> _Consigne 1_
Réécrivez en tableau Markdown les entrées depuis la ligne qui contient « Visualização em ficha (69, 269) » jusqu'à la dernière ligne des entrées incluse. Utilisez une colonne « N° » pour le numéro de rang et une colonne « Ligne » pour la ligne, en omettant les lignes vides et les mentions d'images.

> _Extrait du texte_
++++++++
Outils Kidpower pour s’exprimer plutôt que de parler dans le dos des gens

2 personnes parlent dans le dos d'une troisième

Le manque d’intégrité dans la communication peut entraîner des déchirements et un énorme gaspillage d’énergie dans les familles, les organisations, les écoles, les entreprises et les communautés. Trop de relations importantes sont endommagées et détruites simplement parce que les parties concernées se sont plaintes aux autres au lieu d’oser se parler directement ou d’en parler à quelqu’un qui avait le pouvoir de les aider.  C’est pourquoi il est important de prendre le temps de réfléchir à la manière dont nous communiquons ainsi qu’à ce que nous voulons accomplir.

Maintenir l’intégrité dans la communication est un engagement facile à prendre en théorie, mais difficile à tenir dans la vie réelle. De nombreux aspects de la culture sociale dans laquelle nous vivons n’encouragent pas l’honnêteté, la communication directe et respectueuse, ni d’aller chercher de l’aide pour résoudre les problèmes, la tolérance des différences ou l’action proactive qui répondrait aux préoccupations.

Notre culture sociale élargie nous apprend souvent à blâmer plutôt qu’à chercher des solutions gagnant-gagnant et tend à définir le feedback comme une attaque plutôt que comme un cadeau. Nos sociétés encouragent souvent les jugements négatifs sur les intentions plutôt que d’utiliser des observations objectives du comportement qui, lorsque des limites ou des attentes claires sont définies, peut généralement être modifié.
++++++++
> _Entrées_
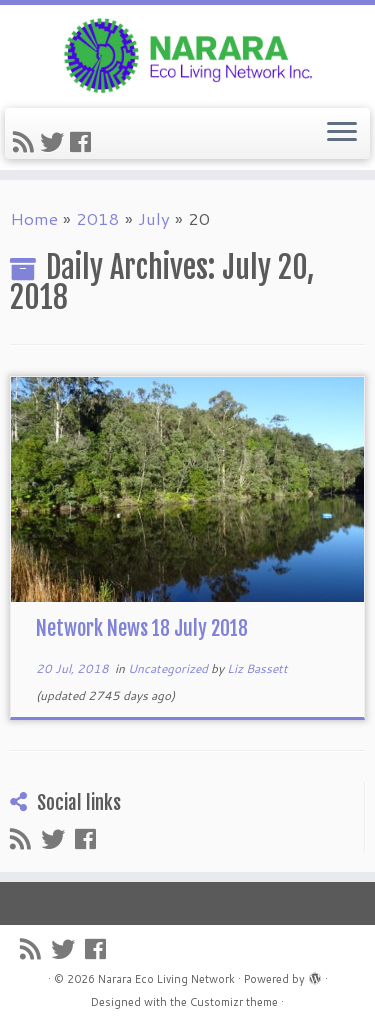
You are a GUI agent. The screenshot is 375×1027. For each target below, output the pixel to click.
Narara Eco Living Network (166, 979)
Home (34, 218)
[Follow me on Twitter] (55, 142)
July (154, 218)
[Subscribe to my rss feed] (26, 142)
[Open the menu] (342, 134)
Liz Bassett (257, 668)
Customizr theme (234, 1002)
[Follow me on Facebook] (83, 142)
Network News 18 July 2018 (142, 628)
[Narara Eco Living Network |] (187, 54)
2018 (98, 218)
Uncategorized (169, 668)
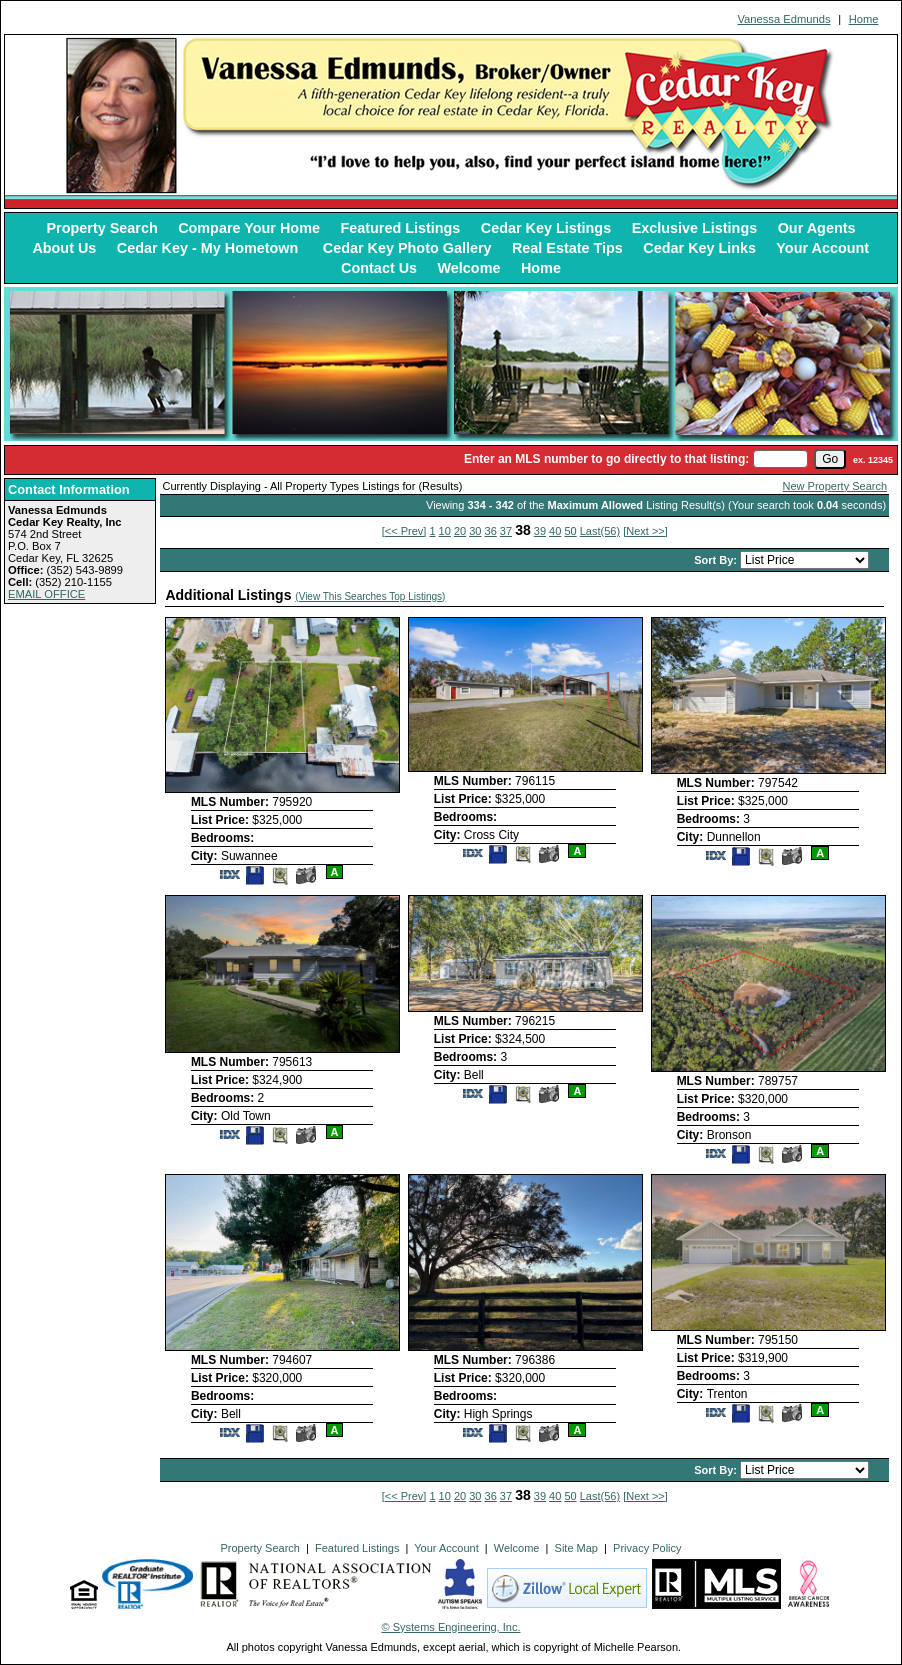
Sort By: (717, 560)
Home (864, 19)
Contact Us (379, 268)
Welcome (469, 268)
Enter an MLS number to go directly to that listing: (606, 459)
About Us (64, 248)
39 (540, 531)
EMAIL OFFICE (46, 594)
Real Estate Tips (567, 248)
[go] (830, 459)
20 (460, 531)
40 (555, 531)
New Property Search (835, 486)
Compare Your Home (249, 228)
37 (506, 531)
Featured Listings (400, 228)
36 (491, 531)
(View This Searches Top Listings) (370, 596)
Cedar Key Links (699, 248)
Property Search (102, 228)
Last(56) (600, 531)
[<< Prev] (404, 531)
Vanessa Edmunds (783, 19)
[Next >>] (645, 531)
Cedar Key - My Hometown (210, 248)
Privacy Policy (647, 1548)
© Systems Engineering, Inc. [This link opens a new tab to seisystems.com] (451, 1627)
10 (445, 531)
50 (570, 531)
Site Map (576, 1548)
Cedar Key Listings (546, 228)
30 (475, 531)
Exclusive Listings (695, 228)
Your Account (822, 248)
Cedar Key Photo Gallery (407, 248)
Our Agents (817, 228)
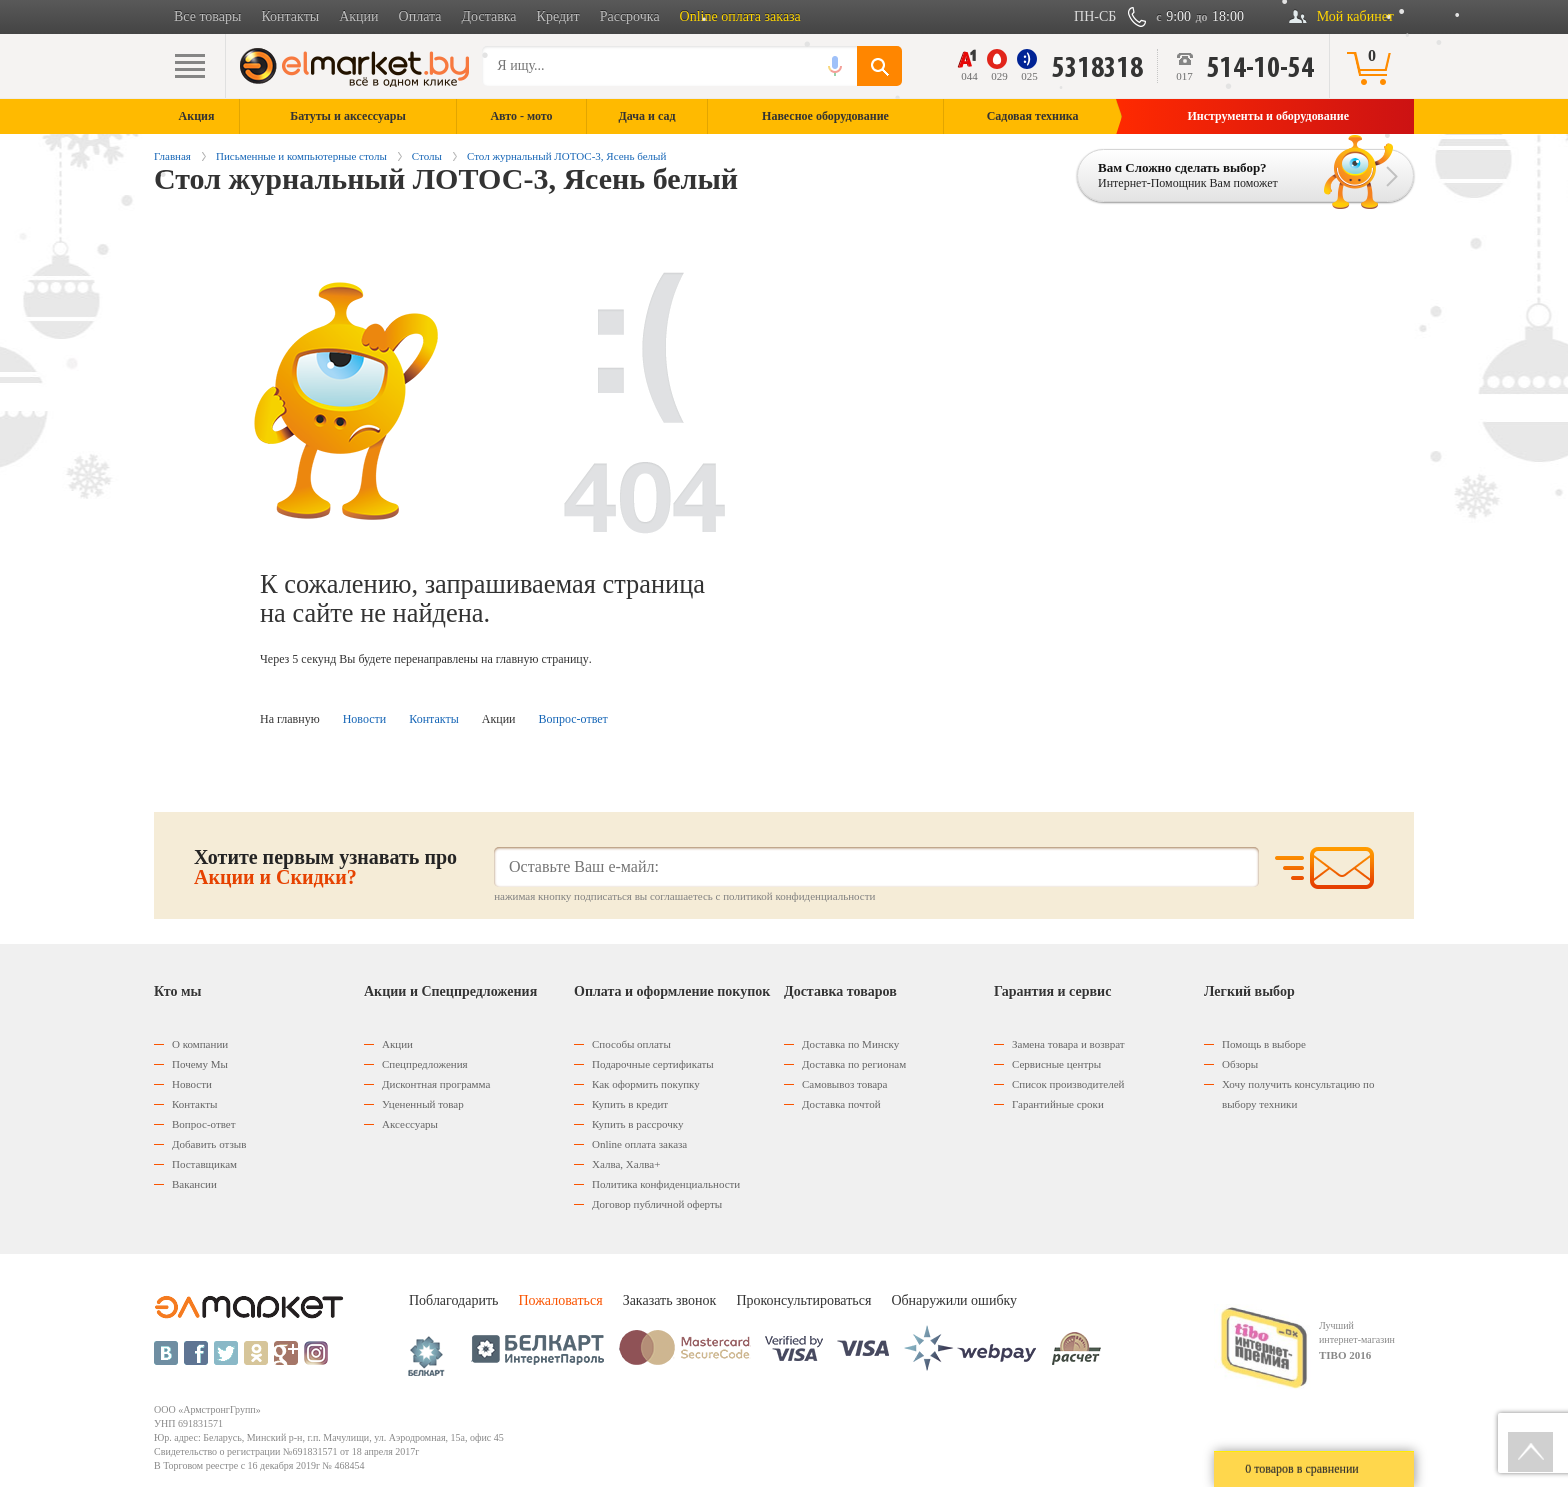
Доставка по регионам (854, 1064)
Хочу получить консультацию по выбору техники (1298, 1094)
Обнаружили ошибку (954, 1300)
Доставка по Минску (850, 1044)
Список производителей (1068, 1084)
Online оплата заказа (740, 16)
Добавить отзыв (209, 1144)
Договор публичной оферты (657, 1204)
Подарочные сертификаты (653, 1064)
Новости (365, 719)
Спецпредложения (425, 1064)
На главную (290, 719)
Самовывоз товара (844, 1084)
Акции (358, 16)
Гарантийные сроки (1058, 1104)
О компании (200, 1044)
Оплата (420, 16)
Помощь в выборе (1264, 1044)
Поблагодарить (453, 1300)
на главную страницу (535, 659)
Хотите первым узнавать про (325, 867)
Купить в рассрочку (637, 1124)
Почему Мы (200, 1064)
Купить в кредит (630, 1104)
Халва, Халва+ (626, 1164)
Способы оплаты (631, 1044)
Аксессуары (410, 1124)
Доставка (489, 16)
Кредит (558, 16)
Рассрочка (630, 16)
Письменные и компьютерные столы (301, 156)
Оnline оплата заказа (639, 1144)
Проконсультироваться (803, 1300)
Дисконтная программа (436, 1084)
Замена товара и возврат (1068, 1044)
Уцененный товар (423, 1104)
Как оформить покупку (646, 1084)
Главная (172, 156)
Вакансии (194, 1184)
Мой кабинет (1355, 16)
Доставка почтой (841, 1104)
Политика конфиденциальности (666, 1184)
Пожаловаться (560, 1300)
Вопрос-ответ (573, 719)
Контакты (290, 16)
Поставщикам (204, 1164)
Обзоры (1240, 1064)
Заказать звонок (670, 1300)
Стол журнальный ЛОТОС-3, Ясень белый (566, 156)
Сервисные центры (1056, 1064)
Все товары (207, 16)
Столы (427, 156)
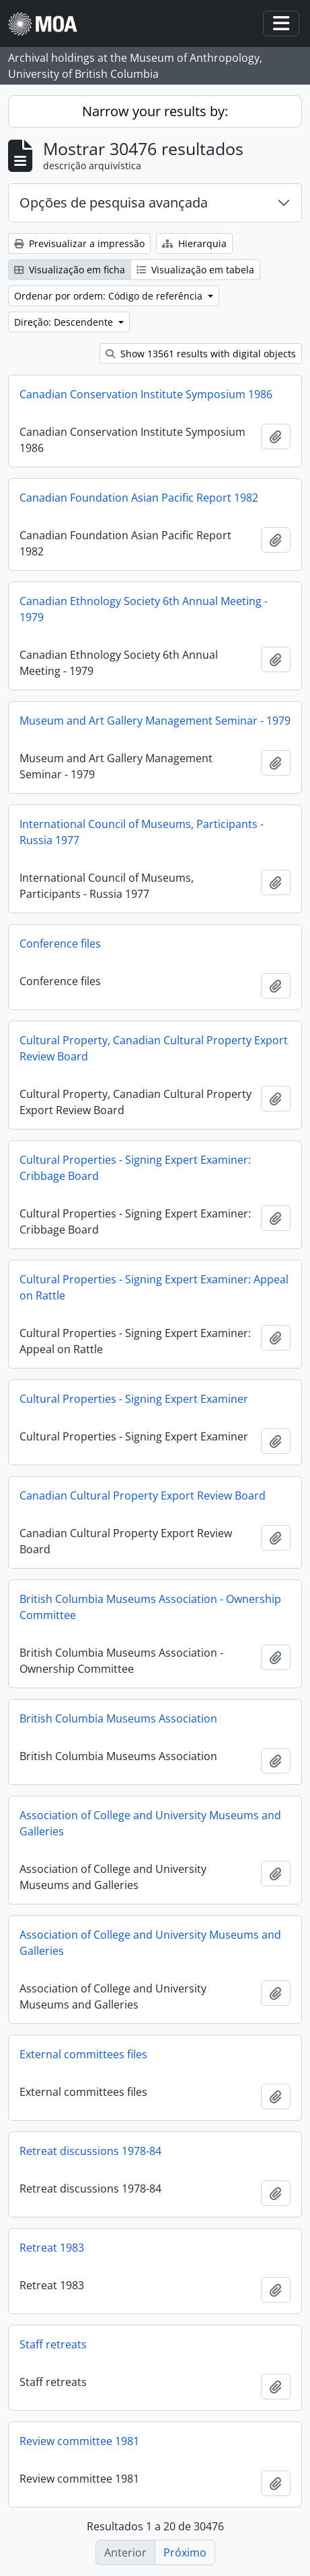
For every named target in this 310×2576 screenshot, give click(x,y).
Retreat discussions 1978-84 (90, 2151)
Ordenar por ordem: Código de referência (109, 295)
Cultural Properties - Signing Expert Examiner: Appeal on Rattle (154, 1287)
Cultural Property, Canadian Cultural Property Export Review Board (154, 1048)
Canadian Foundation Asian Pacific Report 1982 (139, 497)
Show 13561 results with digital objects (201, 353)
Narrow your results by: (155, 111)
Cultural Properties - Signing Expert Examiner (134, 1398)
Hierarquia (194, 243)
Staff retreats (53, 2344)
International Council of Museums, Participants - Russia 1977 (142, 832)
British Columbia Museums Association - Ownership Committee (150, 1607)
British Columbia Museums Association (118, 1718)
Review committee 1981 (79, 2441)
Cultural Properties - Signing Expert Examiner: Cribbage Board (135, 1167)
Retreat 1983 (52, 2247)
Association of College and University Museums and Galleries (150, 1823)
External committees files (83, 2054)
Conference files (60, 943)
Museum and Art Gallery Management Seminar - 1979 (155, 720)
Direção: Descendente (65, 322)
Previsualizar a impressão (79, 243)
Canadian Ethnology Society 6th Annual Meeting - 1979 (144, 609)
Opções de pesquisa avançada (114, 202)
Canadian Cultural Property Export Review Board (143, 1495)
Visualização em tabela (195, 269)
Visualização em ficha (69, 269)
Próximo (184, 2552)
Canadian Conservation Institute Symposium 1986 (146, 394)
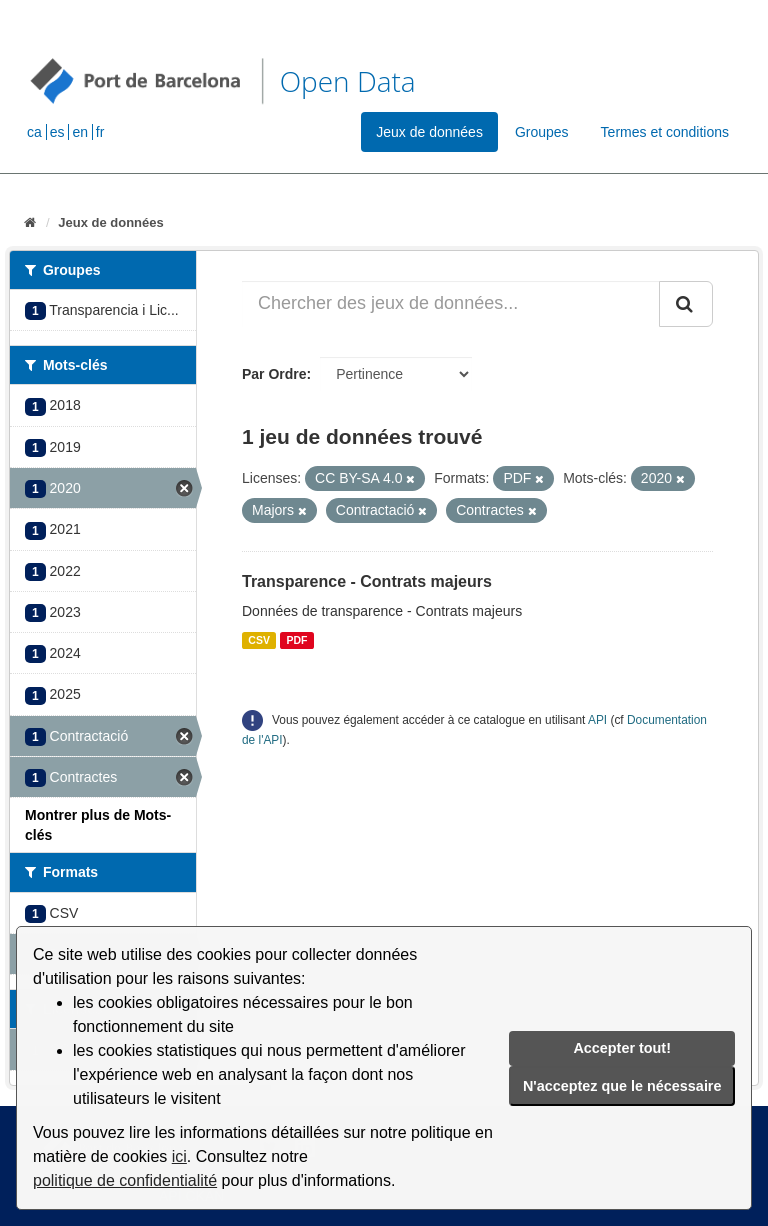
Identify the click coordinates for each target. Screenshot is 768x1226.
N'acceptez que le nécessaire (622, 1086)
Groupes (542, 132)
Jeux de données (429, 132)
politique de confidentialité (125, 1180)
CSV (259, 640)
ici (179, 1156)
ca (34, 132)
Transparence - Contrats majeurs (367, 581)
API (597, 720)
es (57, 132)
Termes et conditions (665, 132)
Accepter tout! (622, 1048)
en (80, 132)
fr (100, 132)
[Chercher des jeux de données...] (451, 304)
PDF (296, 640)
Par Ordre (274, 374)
++++++++
> _Consigne 2_
Recopiez à l'identique le passage du texte qui va de « Le manque d’intégrité » jusqu'à « nous voulons accomplir. » inclus.

> _Réponse 1_
| N° | Ligne |
|---|---|
| 1 | Visualização em ficha (69, 269) |
| 2 | Próximo (184, 2552) |
| 3 | Canadian Conservation Institute Symposium 1986 (146, 394) |
| 4 | Identify the click coordinates for each target. Screenshot is 768x1226. |
| 5 | N'acceptez que le nécessaire (622, 1086) |
| 6 | Groupes (542, 132) |
| 7 | Jeux de données (429, 132) |
| 8 | politique de confidentialité (125, 1180) |
| 9 | CSV (259, 640) |
| 10 | ici (179, 1156) |
| 11 | ca (34, 132) |
| 12 | Transparence - Contrats majeurs (367, 581) |
| 13 | API (597, 720) |
| 14 | es (57, 132) |
| 15 | Termes et conditions (665, 132) |
| 16 | Accepter tout! (622, 1048) |
| 17 | en (80, 132) |
| 18 | fr (100, 132) |
| 19 | [Chercher des jeux de données...] (451, 304) |
| 20 | PDF (296, 640) |
| 21 | Par Ordre (274, 374) |

> _Réponse 2_
Le manque d’intégrité dans la communication peut entraîner des déchirements et un énorme gaspillage d’énergie dans les familles, les organisations, les écoles, les entreprises et les communautés. Trop de relations importantes sont endommagées et détruites simplement parce que les parties concernées se sont plaintes aux autres au lieu d’oser se parler directement ou d’en parler à quelqu’un qui avait le pouvoir de les aider.  C’est pourquoi il est important de prendre le temps de réfléchir à la manière dont nous communiquons ainsi qu’à ce que nous voulons accomplir.